*Sağlanan metin*:
Bugün memlekette rey atma telaşesi var. Bense diyeceklerimi demiştim. Sonu iyi olur inşallah.
Böyle telaşeli bir günde kimse alakadar olur mu bilemem. Ben Mehmet Akif’e biraz daha devam edeceğim.
Kulak astığım yok Akif’in ahiretini tayin edenlere. Fakat, başkasının ahiretini tayin etmektense insanların kendi ahiretlerinin kaygısına düşmelerini tercih ederim.
Sezai Karakoç’un ‘Mehmet Akif’ kitabını okumuşsunuzdur.
Bir büyük şairin, bir büyük şaire armağanıdır o kitap. Bir kadirşinaslık örneğidir.
Aynı zamanda bir mü’minin bir mü’mine armağanıdır.
Akif’in yaptığı, Sezai Karakoç’un yaptığının bir benzeridir aslında.
Sezai Karakoç’un bakışıyla, o günlerde medeniyetimiz büyük bir taarruzla karşı karşıya. Hem topyekun bir silahlı taarruz var hem bir fikri taarruz, bir istila...
Bu istila karşısında ses seda yok.
Karakoç, Akif’in mısralarını iktibas ediyor yokluğu tarif için:
“Bütün yokluk mu her yer? Bari “yok” der bir seda yok mu?”
İşgalin, yokluğun, yoksulluğun sebep olduğu karamsarlık:
“Ağlar Safahatımdaki hüsran bile sessiz.”
Hele ‘Bülbül’de, şiirin hıçkırığa dönüşmesi...
Bülbülün ‘ağaçları, taşları ürperten’ ‘kıyametler koparan’ feryadı...
Sonra, bülbülün saadetine mukabil bizim perişanlığımız.
“Ne hüsrandır ki Şark’ın ben kansız evladı
Serapa Garb’a çiğnettim de çıktım hak-i ecdadı”
‘İslam’ın harem-gahında na-mahrem’ dolaşıyor.
Böyle bir halde, ne söylersin bülbülün canhıraş feryatlarına?
Akif söylüyor:
“Benim hakkım, sus ey bülbül, senin hakkın değil matem.”
Akif’in şiiri iki istilaya karşı da savaştı. O gün yapılması gereken oydu.
Sezai Karakoç da bugün yapılması gerekeni yapıyor. Kalemini ve adeta bütün varlığını ‘Medeniyetimiz’in yeniden ‘Diriliş’ine tahsis ediyor.
Sezai Karakoç için -Allah izin verirse- bir bahis açarız. Çünkü, ‘bizim şiirimiz’in ana damarı, büyük ırmağı Sezai Karakoç’la devam etti.
Sezai Karakoç, kitabında, Akif’in şiiri ve fikri için yazılması gerekeni yazmış. Ben uzatmayayım, ilgilenenler kitaba müracaat etsin.
‘Akif’i hak etmedik’ diye başlamıştım, millet olarak Akif’in hatırasına liyakatsizliğimizi ifade için.
Böyle başlamamın esas sebebi Akif’in yaşadığı sürgün ve yalnızlıktır. Akif’in çocuklarının yoksul ve yalnız yaşamaları, yoksul ve yalnız ölmeleri vefasızlığımızın bir başka delilidir.

*Yazılı yönerge*: Mehmet Akif hakkındaki yazıda "Karakoç, Akif’in mısralarını" ile başlayıp "bülbülün canhıraş feryatlarına?" ile biten bölümü, "karamsarlık" ifadesini "ümitsizlik" ile değiştirerek yeniden yaz.

*Sağlanan veriler*:
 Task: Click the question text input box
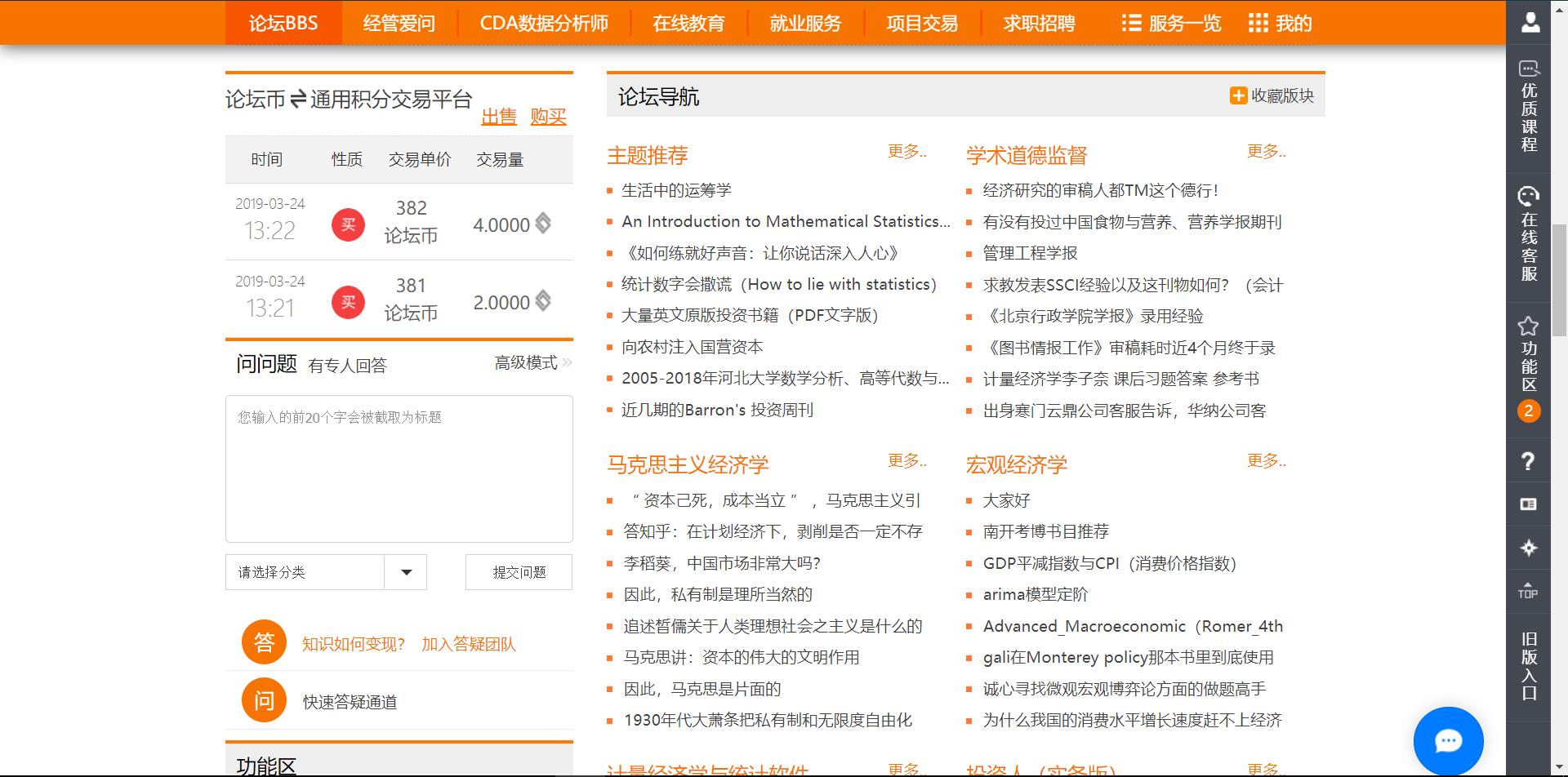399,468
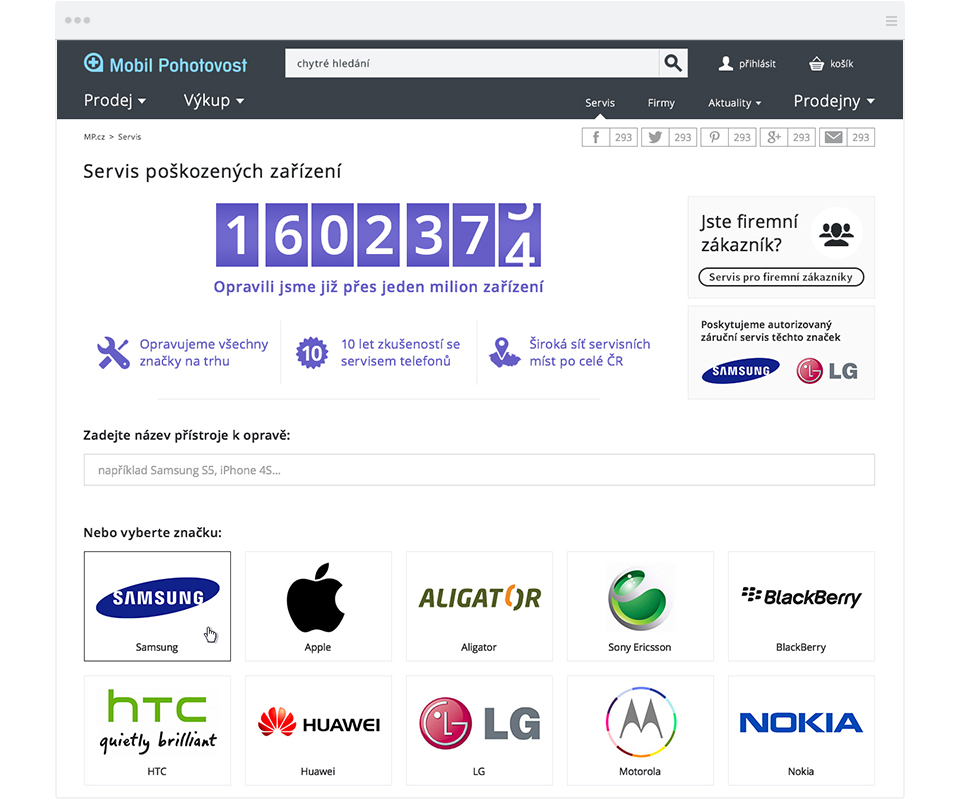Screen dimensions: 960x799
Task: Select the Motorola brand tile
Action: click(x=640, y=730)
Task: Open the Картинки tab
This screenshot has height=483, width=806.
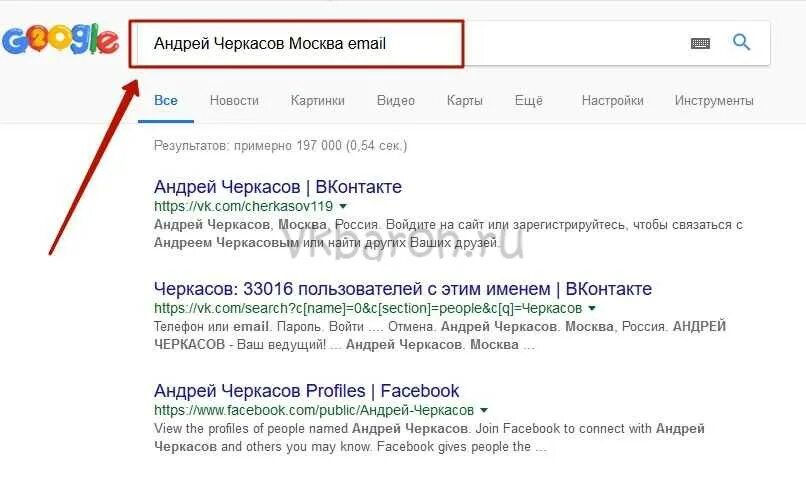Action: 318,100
--
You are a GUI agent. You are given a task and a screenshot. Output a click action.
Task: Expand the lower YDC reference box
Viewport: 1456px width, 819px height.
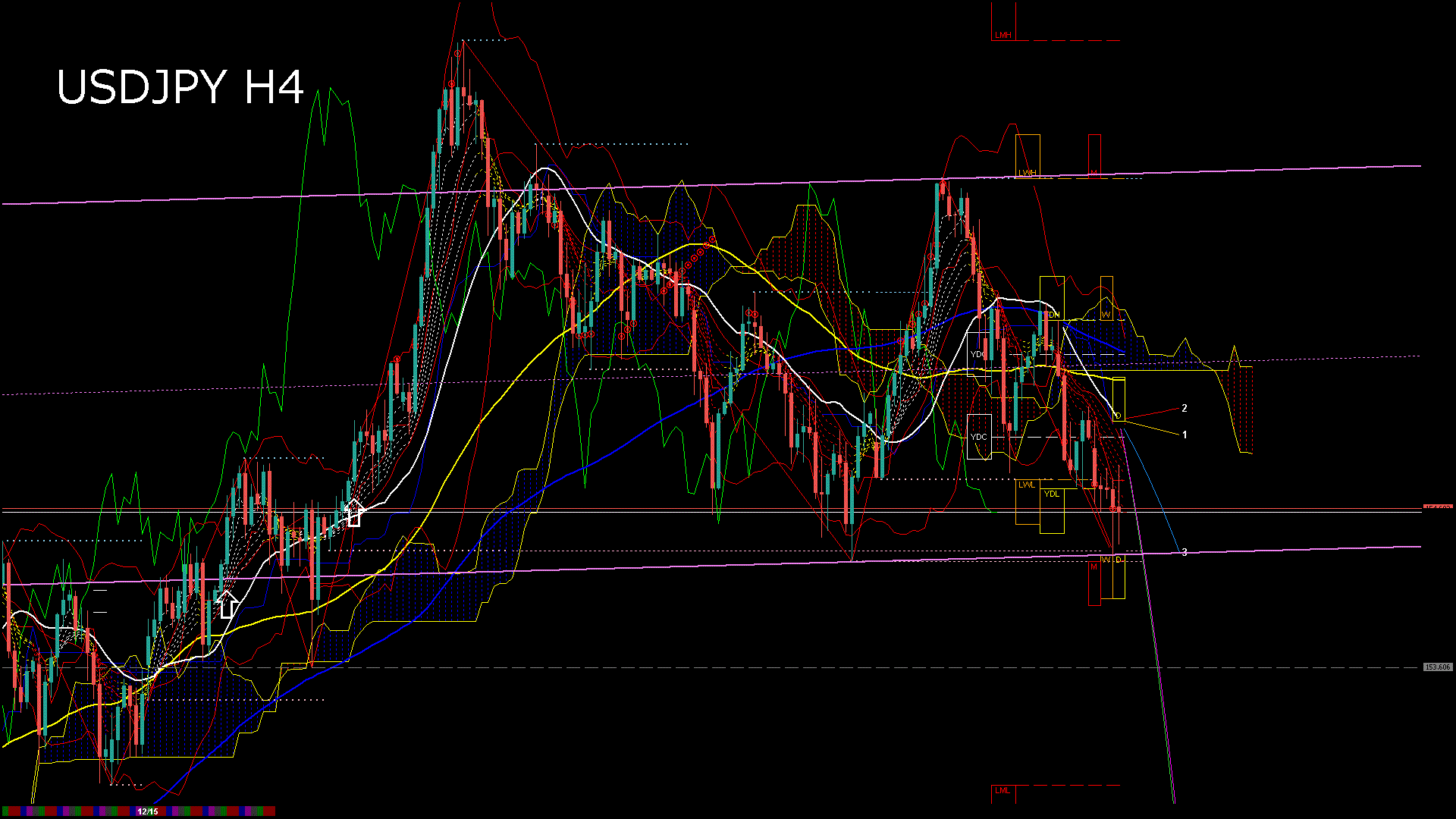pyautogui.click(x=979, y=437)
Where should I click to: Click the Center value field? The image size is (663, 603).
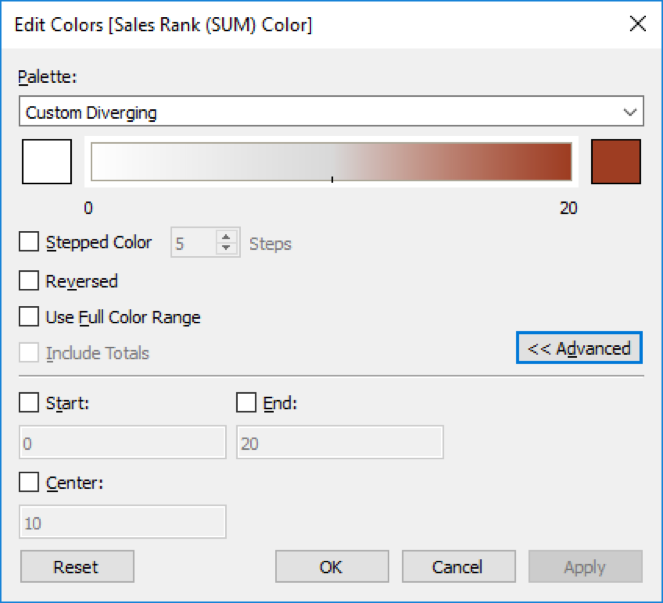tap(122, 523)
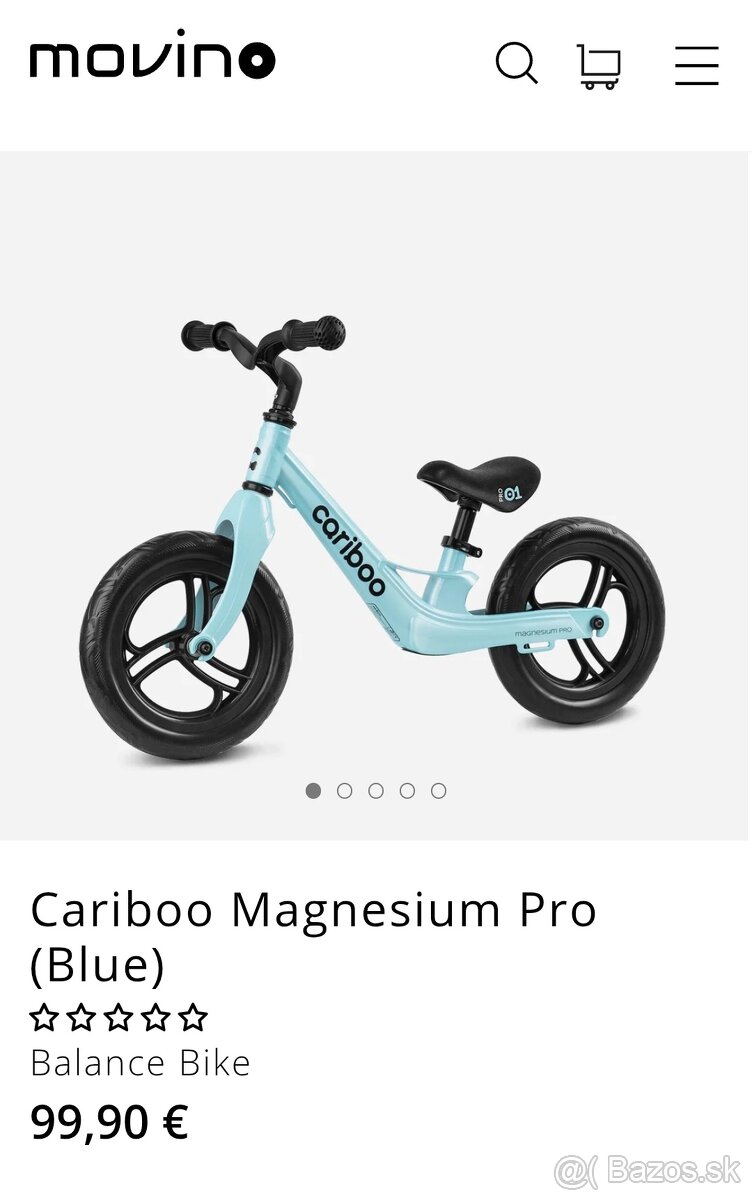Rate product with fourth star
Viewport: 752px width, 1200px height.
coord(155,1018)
...
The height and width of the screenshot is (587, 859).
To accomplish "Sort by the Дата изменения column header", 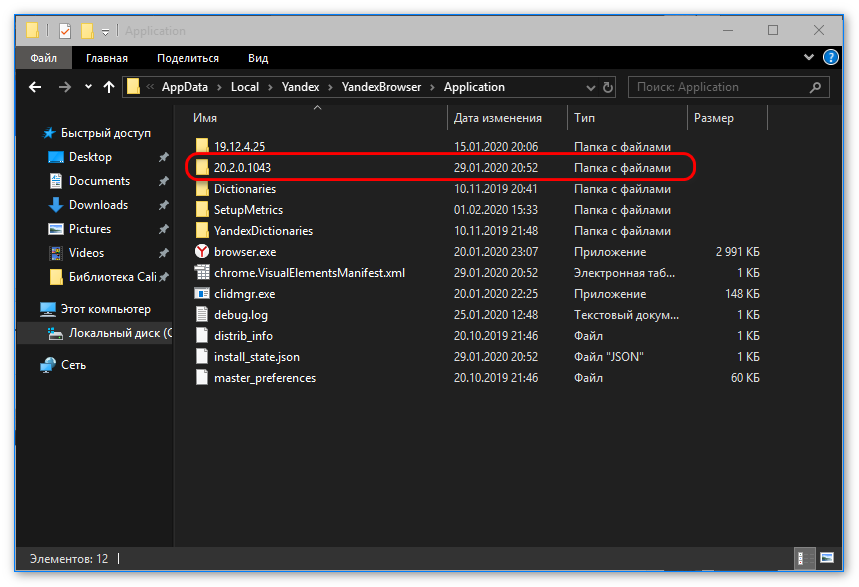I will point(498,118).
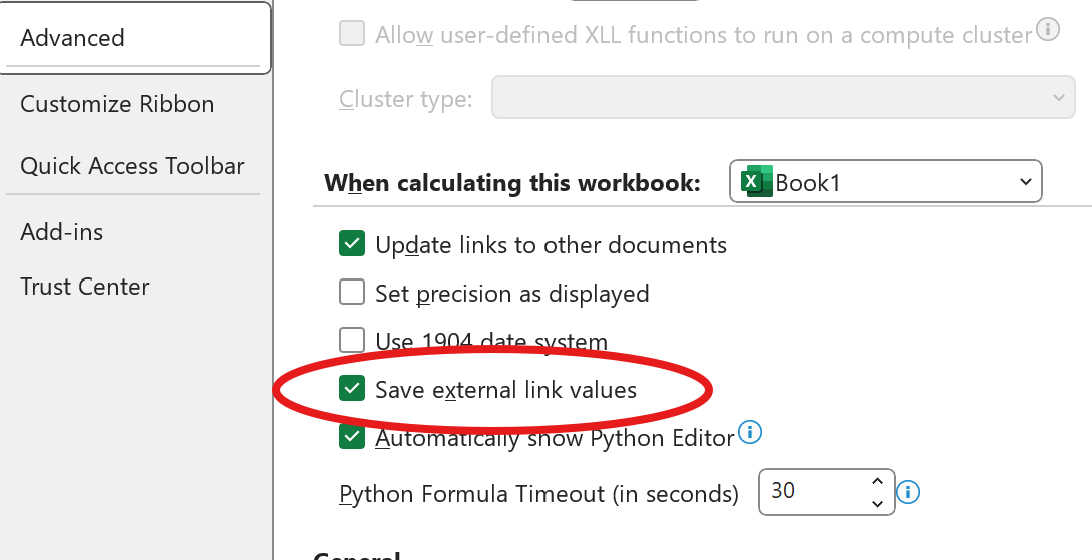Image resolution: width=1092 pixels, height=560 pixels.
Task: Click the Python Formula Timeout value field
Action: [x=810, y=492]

*Çözülmüş alıştırma*:
Karakoç, Akif’in mısralarını iktibas ediyor yokluğu tarif için:
“Bütün yokluk mu her yer? Bari “yok” der bir seda yok mu?”
İşgalin, yokluğun, yoksulluğun sebep olduğu ümitsizlik:
“Ağlar Safahatımdaki hüsran bile sessiz.”
Hele ‘Bülbül’de, şiirin hıçkırığa dönüşmesi...
Bülbülün ‘ağaçları, taşları ürperten’ ‘kıyametler koparan’ feryadı...
Sonra, bülbülün saadetine mukabil bizim perişanlığımız.
“Ne hüsrandır ki Şark’ın ben kansız evladı
Serapa Garb’a çiğnettim de çıktım hak-i ecdadı”
‘İslam’ın harem-gahında na-mahrem’ dolaşıyor.
Böyle bir halde, ne söylersin bülbülün canhıraş feryatlarına?